The substance of the interlocutory decisions was reviewed on a reasonableness standard. The Court acknowledged that the three separate decisions were interdependent, and that therefore the reasonableness or unreasonableness of one decision could affect the reasonableness of the other decisions.

The Board’s decision to eliminate the environmental issues from consideration was upheld as reasonable because their mandate is to regulate construction and operation of inter-provincial oil and gas pipelines, and the National Energy Board Act does not require them to consider larger, general issues such as climate change. The Act also specifies that issues to be considered must be “directly related” to the pipeline and relevant, and the Board is given a wide berth in defining what it considers to be directly related. The Board does not regulate the upstream or downstream facilities whose activities were to have been highlighted in the applicants’ proposed arguments.

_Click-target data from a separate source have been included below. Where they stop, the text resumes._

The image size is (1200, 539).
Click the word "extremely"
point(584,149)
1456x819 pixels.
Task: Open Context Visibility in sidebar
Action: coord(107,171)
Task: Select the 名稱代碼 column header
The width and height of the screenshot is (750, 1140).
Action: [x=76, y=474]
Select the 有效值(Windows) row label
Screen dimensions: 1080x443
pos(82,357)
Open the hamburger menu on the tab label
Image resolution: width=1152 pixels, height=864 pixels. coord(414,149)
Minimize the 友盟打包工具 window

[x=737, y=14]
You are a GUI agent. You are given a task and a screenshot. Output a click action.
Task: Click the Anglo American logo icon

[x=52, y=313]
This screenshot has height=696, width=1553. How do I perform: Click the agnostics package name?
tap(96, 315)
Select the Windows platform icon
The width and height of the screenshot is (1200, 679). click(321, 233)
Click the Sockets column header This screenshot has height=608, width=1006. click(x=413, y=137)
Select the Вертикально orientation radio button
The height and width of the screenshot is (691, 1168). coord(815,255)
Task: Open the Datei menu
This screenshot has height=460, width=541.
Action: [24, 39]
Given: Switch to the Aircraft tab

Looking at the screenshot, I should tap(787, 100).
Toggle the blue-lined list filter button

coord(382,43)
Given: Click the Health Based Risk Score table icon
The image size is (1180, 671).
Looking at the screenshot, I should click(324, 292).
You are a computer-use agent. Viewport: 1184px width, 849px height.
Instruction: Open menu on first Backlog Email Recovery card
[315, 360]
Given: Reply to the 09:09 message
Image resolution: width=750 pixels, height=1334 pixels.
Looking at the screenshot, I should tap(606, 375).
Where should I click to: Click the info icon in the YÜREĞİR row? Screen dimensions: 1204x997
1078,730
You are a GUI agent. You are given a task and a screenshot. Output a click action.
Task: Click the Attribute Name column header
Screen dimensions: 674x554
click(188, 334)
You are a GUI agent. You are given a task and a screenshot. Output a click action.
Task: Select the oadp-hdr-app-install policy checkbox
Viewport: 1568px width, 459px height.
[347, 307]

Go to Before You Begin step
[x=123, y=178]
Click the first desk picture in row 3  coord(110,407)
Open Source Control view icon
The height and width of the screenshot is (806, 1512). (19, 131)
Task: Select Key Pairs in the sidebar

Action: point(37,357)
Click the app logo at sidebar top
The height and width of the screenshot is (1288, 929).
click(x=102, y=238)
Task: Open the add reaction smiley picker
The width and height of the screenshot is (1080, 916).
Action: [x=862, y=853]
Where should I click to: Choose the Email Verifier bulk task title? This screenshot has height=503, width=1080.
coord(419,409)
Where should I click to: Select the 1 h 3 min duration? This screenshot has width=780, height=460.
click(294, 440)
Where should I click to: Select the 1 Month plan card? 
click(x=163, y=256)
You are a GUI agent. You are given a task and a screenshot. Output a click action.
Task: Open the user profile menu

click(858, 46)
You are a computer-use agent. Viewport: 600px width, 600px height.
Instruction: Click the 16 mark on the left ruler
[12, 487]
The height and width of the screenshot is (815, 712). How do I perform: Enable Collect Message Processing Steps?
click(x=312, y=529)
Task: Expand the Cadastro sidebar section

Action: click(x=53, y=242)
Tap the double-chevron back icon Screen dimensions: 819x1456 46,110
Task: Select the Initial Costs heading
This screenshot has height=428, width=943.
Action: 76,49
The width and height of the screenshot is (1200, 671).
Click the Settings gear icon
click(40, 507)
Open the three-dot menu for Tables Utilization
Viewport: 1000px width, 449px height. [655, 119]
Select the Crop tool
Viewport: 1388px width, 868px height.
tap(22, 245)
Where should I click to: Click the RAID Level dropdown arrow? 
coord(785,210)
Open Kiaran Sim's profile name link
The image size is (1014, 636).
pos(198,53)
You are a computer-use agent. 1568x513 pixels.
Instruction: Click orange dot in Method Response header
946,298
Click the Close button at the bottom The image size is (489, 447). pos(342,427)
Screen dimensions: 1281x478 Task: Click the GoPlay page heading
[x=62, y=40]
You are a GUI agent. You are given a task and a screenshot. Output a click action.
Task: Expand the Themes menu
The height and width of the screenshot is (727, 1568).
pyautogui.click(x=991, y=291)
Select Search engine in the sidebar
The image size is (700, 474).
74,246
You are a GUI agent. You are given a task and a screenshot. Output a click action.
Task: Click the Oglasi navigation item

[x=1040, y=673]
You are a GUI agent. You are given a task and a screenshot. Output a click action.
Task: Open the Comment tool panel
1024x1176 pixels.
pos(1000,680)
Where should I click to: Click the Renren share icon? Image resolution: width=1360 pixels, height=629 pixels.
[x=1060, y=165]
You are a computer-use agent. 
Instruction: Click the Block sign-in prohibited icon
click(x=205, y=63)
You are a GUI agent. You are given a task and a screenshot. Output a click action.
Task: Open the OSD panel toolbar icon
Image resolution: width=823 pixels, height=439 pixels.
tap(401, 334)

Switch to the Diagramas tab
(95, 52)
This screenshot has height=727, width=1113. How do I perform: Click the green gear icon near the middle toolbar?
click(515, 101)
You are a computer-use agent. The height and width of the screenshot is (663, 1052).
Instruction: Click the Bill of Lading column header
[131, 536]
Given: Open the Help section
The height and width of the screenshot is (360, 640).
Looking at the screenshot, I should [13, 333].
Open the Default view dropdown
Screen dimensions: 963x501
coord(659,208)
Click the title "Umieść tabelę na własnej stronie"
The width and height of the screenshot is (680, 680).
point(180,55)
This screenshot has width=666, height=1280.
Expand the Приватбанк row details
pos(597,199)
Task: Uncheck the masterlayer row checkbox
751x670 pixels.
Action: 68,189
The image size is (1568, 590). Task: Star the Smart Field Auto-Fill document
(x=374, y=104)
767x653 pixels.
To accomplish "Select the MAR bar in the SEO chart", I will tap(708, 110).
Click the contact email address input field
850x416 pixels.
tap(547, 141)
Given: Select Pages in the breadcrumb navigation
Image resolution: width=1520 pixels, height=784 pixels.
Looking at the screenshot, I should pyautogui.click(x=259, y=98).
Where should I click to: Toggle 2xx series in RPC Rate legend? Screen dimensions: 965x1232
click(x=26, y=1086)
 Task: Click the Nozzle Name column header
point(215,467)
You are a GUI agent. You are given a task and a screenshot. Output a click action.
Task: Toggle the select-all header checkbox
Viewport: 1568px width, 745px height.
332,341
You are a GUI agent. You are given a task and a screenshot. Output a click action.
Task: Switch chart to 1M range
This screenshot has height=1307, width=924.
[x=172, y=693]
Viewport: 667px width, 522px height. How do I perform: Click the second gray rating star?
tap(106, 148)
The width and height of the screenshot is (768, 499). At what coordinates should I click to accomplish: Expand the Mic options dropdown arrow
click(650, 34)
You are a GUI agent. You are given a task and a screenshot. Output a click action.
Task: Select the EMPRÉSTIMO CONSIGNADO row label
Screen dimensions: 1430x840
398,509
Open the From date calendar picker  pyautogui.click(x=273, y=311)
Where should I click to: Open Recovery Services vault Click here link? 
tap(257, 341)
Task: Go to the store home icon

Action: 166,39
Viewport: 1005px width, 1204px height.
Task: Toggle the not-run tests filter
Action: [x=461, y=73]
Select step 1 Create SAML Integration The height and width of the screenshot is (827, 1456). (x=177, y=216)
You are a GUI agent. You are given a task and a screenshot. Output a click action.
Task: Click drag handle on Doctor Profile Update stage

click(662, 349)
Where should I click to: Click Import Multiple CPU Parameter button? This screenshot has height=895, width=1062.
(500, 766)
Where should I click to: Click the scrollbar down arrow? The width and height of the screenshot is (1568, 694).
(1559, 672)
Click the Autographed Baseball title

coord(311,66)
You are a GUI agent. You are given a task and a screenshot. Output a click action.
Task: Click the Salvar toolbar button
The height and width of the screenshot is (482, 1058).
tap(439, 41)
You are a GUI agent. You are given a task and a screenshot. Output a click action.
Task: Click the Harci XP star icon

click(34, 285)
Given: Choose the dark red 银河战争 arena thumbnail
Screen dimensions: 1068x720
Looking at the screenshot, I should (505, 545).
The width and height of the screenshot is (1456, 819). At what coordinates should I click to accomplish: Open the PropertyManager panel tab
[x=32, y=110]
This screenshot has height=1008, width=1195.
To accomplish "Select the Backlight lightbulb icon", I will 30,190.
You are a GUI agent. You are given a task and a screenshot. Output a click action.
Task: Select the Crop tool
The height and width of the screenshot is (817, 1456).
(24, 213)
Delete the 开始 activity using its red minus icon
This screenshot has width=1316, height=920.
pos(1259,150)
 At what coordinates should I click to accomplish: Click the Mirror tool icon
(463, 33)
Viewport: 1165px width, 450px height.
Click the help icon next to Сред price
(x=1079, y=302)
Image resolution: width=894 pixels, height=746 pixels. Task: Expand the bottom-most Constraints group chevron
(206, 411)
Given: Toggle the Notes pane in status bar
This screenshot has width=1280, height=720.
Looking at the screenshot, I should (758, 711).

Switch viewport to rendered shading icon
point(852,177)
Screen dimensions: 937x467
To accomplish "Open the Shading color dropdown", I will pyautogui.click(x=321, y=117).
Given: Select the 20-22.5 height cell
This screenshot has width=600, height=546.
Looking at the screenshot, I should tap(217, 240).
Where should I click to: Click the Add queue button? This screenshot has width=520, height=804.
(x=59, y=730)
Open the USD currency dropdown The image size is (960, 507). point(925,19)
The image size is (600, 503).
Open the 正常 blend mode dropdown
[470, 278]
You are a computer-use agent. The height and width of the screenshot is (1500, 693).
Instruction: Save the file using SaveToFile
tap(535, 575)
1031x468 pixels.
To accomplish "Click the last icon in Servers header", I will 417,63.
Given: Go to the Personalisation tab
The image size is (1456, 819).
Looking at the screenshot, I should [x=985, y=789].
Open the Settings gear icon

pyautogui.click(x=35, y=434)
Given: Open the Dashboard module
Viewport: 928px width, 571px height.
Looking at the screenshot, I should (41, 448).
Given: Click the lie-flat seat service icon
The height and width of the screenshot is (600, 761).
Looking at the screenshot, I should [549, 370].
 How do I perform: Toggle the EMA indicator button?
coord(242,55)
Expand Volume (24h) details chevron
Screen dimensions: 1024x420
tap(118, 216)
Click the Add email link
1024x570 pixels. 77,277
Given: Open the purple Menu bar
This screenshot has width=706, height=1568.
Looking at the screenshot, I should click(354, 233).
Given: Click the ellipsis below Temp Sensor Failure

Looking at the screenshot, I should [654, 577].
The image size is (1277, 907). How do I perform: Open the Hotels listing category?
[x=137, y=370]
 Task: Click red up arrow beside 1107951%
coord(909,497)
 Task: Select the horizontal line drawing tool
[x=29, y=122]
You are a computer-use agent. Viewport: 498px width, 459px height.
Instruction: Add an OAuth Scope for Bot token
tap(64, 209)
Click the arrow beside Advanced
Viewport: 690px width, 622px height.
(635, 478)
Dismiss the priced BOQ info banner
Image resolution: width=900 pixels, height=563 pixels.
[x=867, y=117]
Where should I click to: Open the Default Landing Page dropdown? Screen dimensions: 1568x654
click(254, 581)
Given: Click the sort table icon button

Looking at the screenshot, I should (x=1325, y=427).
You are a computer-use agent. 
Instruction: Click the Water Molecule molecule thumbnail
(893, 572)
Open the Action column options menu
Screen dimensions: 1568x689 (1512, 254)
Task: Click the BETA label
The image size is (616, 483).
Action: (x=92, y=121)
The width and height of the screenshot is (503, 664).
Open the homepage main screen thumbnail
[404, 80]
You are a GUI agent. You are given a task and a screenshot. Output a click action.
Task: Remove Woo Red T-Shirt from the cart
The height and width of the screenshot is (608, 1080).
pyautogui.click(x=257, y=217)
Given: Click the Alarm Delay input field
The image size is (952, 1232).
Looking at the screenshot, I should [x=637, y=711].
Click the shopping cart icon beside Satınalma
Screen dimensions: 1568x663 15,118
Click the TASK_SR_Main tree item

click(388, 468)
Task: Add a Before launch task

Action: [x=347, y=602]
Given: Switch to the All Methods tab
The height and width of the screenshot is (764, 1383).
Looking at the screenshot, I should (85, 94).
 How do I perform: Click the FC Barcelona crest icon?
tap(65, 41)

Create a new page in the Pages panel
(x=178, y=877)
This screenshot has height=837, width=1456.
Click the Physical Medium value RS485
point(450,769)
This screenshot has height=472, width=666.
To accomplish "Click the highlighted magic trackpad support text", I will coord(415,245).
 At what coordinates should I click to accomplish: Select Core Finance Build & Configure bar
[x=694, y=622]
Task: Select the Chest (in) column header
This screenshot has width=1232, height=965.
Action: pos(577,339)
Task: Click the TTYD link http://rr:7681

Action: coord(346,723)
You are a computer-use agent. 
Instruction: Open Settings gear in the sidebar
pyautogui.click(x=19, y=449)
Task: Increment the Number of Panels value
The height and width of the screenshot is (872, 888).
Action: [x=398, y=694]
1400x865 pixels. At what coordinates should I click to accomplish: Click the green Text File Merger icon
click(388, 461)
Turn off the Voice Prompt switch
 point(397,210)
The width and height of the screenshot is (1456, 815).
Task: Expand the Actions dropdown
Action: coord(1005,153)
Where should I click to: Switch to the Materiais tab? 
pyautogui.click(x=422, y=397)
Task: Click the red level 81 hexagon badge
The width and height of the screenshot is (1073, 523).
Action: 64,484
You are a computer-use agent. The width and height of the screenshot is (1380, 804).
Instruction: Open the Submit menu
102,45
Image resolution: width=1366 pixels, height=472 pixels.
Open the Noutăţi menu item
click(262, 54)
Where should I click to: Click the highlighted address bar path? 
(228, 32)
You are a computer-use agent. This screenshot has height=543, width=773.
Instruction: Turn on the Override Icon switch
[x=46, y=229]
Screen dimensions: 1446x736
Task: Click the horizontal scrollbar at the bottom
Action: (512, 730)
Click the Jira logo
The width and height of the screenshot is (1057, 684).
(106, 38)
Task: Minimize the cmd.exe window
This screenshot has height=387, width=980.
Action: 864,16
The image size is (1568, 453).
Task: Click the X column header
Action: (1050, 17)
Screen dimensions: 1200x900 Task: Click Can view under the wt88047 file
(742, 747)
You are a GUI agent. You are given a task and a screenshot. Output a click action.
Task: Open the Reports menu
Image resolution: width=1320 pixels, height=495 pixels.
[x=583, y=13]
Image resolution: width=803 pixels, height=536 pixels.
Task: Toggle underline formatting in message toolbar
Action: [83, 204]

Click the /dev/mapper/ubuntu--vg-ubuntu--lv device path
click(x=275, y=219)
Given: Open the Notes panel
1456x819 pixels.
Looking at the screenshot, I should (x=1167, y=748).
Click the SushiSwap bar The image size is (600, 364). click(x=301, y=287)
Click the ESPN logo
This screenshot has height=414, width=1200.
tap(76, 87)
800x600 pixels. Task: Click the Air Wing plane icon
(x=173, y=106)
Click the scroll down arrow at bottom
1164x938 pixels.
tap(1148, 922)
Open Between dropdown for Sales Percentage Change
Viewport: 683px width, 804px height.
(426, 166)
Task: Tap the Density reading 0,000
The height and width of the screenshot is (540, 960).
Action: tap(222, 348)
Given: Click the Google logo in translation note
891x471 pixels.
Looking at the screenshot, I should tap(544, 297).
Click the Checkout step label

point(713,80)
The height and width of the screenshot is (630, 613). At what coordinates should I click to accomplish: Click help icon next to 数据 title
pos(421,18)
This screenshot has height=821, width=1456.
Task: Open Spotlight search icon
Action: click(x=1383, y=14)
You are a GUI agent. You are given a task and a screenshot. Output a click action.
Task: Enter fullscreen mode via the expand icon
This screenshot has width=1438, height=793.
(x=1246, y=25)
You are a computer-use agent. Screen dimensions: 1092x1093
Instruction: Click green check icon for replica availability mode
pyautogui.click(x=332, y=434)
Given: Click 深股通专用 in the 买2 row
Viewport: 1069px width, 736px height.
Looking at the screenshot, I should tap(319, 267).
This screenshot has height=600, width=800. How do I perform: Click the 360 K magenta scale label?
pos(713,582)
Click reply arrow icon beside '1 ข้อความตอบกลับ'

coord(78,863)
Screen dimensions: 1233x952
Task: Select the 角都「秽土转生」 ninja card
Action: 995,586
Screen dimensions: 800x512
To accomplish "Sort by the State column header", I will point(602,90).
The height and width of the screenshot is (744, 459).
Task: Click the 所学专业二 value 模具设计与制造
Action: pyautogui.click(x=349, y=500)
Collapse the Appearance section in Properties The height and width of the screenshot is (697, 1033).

The Board’s decision regarding participation in its own process was entitled to a degree of deference and was upheld as correct. The Board is the master of its own procedure, and applications to participate are procedural in nature. The Application to Participate was not too complicated or time consuming, and the Court did not consider that participation should be granted to anyone who wished to appear: “Board hearings are not an open-line radio show where anyone can dial in and participate. Nor are they a drop-in centre for anyone to raise anything, no matter how remote it may be to the Board’s task of regulating the construction and operation of oil and gas pipelines.” (para. 76)

The refusal to permit Sinclair’s participation was reasonable, given the interests in fairness and efficiency of Board proceedings. The Board’s reasons accurately recounted Sinclair’s submission, and the fact that her interest lay in her religious beliefs and Canadian citizenship generally.

The application for judicial review was dismissed with costs to Enbridge and the Attorney General of Canada.